È STRIATO di horror ma più metaforicamente anche Emergency, commedia nera tutta in una notte diretta da Carey Williams, regista di televisione prima della rilettura di Giulietta e Romeo, R#J. Cos’è infatti se non l’equivalente di un mostro pericolosissimo il corpo privo di sensi di una teenager bianca che si materializza sul pavimento della casa di Kunle (Donald Elise Watkins), Sean (RJ Cyler) e Carlos (Sebastian Chacon), due best friends afroamericani e un compagno ispanico.
Quella che doveva essere una notte brava, di party in party, delle rispettive fraternity per festeggiare la fine dell’anno scolastico, si trasforma in un’odissea da incubo, punteggiata di istanti ilari quando Williams e la sceneggiatrice KD Davila (premiata per il miglior copione) passano del registro del thriller a quello della commedia con agile irriverenza. Mentre i tre amici cercavo invano di «fare la cosa giusta», e cioè soccorrere la sconosciuta portandola all’ospedale, senza però attirare l’attenzione della polizia – da cui si aspettano il peggio di ogni cliché razzista – lei (Emma) è un bianco fantasma che si sveglia ogni tanto, mormora qualcosa e gesticola come una Carol Lombard ubriaca. Senza quasi mai sapere cosa succede. Dal fanalino rotto (un classico del fermo di polizia banale in cui un afroamericano può lasciarci la pelle), al fratello maggiore macho e fumatissimo che non può aiutarli perché è fuori con la condizionale, ai fratboys togati che li inseguono nella notte, al quartiere bianco benestante e a quello nero malandato, Emergency è una via crucis a bordo di un pulmino scassato.

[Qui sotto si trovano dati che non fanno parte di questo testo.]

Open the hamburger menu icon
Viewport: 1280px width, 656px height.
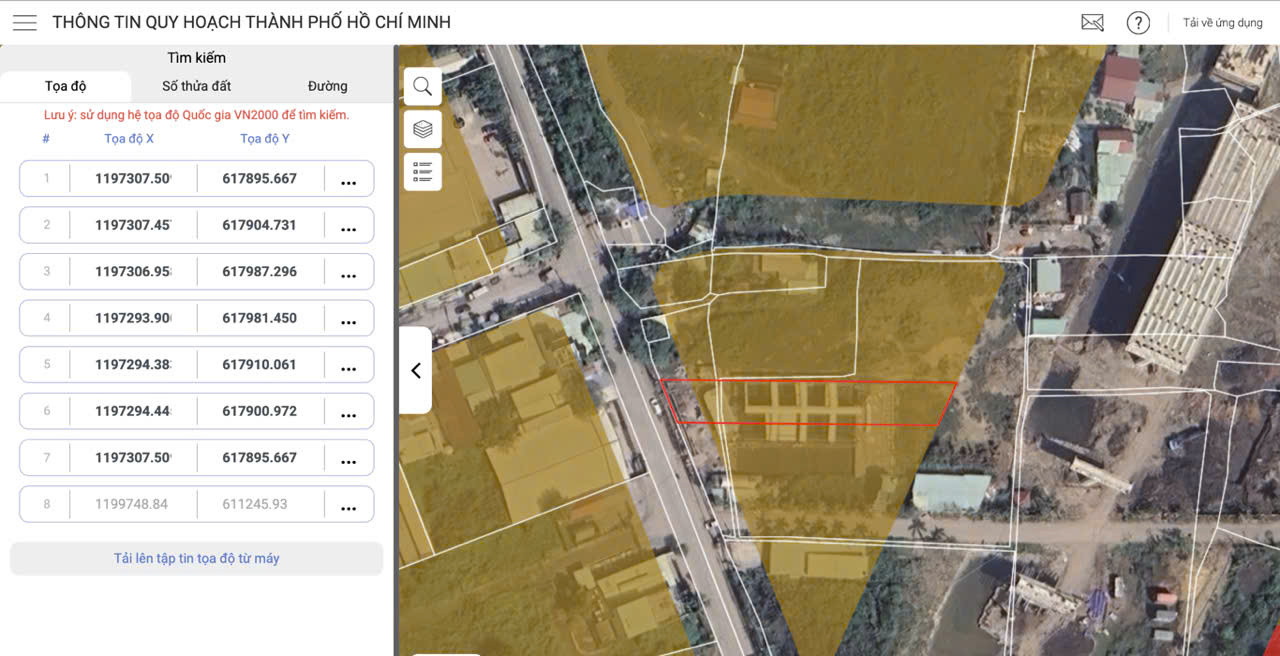tap(25, 22)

È IL POLSO di Emma che si fa sempre più lento, il suo corpo sempre più freddo, ma in gioco è la vita di tutti e quattro a partire da Kunle che è appena stato ammesso a Princeton e sogna di diventare un medico. Un ritratto dell’eccellenza nera che si trova con la faccia schiacciata sull’asfalto, in un crescendo troppo scritto e calcolato che appiattisce l’istinto sovversivo del film.
Interessante, pur se confuso, per l’uso del soprannaturale e dell’horror in concerto con un discorso critico sulla razza anche Master della newyorchese Mariama Diallo, ambientato in un college della Ivy League letteralmente stregato dalla Storia, e incentrato su una studentessa, una direttrice di dipartimento e una professoressa afroamericane.